**TRECHO DA PÁGINA**.
<<<<
Também nas redes sociais, a Bancada Negra destacou que a aprovação do projeto surge ainda após a revogação da Portaria no Governo Federal através do Ministério da Saúde que obrigava os hospitais públicos a acionarem a polícia sempre que houvesse um caso de aborto legal. “A violência fez um cerco e as mulheres estão na mira”.
Especialistas como médicos, advogados e entidades ligadas ao tema consideram o PL do parlamentar Leonardo Dias uma tortura às mulheres. No Brasil, o aborto é permitido por lei em casos de gravidez decorrente de estupro, risco à vida da gestante ou anencefalia do feto, e deve ser oferecido gratuitamente pelo Sistema Único de Saúde (SUS).
Ainda segundo a Bancada, a PL também obriga os servidores da saúde a falar para os familiares e para a mulher que ela pode seguir com a gestação sob a perspectiva da adoção. “Como se não bastasse a violência, ainda tem que lidar com isso”, diz outra parte do trecho.
>>>>
**TRECHOS DO MATERIAL**.
<<<<
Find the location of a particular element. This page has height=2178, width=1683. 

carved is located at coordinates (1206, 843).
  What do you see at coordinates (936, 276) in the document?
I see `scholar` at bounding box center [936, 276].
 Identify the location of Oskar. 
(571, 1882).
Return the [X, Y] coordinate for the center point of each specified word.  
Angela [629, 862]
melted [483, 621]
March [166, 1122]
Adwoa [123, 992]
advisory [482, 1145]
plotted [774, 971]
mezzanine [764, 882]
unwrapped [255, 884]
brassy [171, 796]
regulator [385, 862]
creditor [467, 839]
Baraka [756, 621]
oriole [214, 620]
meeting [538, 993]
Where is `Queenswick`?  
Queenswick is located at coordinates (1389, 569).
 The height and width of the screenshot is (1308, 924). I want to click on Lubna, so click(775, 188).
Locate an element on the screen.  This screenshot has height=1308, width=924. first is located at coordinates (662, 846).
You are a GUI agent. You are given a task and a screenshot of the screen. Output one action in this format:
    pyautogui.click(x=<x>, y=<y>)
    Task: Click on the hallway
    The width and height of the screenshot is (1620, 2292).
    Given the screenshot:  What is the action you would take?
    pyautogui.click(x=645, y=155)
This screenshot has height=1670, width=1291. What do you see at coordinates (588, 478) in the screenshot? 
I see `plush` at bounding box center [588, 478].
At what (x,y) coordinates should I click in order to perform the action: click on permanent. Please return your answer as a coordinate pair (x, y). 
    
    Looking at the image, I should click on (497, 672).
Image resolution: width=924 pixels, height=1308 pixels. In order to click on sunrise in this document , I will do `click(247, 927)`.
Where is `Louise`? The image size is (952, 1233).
>>>>
**PROBLEMA 1**. Extraia do trecho da página, sem nenhuma alteração, a parte entre "Especialistas como médicos, advogados" e "parte do trecho.", incluindo as duas.
**PROBLEMA 2**. Segundo o trecho da página, que obrigação o projeto impõe aos servidores da saúde, e como a Bancada reage a ela? Responda em até três frases.
Baseie-se apenas no trecho da página.

**RESULTADO 1**.
Especialistas como médicos, advogados e entidades ligadas ao tema consideram o PL do parlamentar Leonardo Dias uma tortura às mulheres. No Brasil, o aborto é permitido por lei em casos de gravidez decorrente de estupro, risco à vida da gestante ou anencefalia do feto, e deve ser oferecido gratuitamente pelo Sistema Único de Saúde (SUS).
Ainda segundo a Bancada, a PL também obriga os servidores da saúde a falar para os familiares e para a mulher que ela pode seguir com a gestação sob a perspectiva da adoção. “Como se não bastasse a violência, ainda tem que lidar com isso”, diz outra parte do trecho.

**RESULTADO 2**. O projeto obriga os servidores da saúde a dizer à mulher e aos familiares que ela pode seguir com a gestação sob a perspectiva da adoção. A Bancada critica essa exigência: "Como se não bastasse a violência, ainda tem que lidar com isso".